* Records provided
########################################
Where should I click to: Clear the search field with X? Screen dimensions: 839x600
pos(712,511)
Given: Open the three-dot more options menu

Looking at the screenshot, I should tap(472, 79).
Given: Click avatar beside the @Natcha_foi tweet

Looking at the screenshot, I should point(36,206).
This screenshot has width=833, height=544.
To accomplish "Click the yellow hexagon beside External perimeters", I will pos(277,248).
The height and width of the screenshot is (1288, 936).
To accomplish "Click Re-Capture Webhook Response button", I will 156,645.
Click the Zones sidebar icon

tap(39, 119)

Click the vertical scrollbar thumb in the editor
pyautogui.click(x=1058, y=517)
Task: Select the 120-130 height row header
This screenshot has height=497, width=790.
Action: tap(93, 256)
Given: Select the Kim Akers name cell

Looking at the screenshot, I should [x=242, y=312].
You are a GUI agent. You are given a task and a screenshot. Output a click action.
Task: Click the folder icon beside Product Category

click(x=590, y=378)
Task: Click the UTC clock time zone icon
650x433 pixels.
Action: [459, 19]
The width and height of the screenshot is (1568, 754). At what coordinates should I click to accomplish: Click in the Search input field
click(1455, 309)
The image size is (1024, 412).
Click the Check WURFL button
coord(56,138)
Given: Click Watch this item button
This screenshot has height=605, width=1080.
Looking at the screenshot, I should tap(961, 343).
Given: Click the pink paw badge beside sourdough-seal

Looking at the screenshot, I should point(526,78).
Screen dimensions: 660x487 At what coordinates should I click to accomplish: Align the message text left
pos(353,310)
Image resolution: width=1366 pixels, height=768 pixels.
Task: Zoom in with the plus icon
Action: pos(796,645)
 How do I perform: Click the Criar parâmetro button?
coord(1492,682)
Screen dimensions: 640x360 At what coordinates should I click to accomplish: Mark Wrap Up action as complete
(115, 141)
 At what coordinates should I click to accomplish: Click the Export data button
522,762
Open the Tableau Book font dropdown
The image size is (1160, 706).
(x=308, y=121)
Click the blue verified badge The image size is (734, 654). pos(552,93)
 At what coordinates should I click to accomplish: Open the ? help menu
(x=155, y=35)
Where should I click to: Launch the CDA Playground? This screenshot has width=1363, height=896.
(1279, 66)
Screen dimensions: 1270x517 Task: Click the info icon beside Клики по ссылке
########################################
* What the task requires
Produce a verbatim transcript of the material above.

* Output of the exercise
Where should I click to: Clear the search field with X? Screen dimensions: 839x600
pos(712,511)
Given: Open the three-dot more options menu

Looking at the screenshot, I should tap(472, 79).
Given: Click avatar beside the @Natcha_foi tweet

Looking at the screenshot, I should point(36,206).
This screenshot has width=833, height=544.
To accomplish "Click the yellow hexagon beside External perimeters", I will pos(277,248).
The height and width of the screenshot is (1288, 936).
To accomplish "Click Re-Capture Webhook Response button", I will 156,645.
Click the Zones sidebar icon

tap(39, 119)

Click the vertical scrollbar thumb in the editor
pyautogui.click(x=1058, y=517)
Task: Select the 120-130 height row header
This screenshot has height=497, width=790.
Action: tap(93, 256)
Given: Select the Kim Akers name cell

Looking at the screenshot, I should [x=242, y=312].
You are a GUI agent. You are given a task and a screenshot. Output a click action.
Task: Click the folder icon beside Product Category

click(x=590, y=378)
Task: Click the UTC clock time zone icon
650x433 pixels.
Action: [459, 19]
The width and height of the screenshot is (1568, 754). At what coordinates should I click to accomplish: Click in the Search input field
click(1455, 309)
The image size is (1024, 412).
Click the Check WURFL button
coord(56,138)
Given: Click Watch this item button
This screenshot has height=605, width=1080.
Looking at the screenshot, I should tap(961, 343).
Given: Click the pink paw badge beside sourdough-seal

Looking at the screenshot, I should point(526,78).
Screen dimensions: 660x487 At what coordinates should I click to accomplish: Align the message text left
pos(353,310)
Image resolution: width=1366 pixels, height=768 pixels.
Task: Zoom in with the plus icon
Action: pos(796,645)
 How do I perform: Click the Criar parâmetro button?
coord(1492,682)
Screen dimensions: 640x360 At what coordinates should I click to accomplish: Mark Wrap Up action as complete
(115, 141)
 At what coordinates should I click to accomplish: Click the Export data button
522,762
Open the Tableau Book font dropdown
The image size is (1160, 706).
(x=308, y=121)
Click the blue verified badge The image size is (734, 654). pos(552,93)
 At what coordinates should I click to accomplish: Open the ? help menu
(x=155, y=35)
Where should I click to: Launch the CDA Playground? This screenshot has width=1363, height=896.
(1279, 66)
Screen dimensions: 1270x517 Task: Click the info icon beside Клики по ссылке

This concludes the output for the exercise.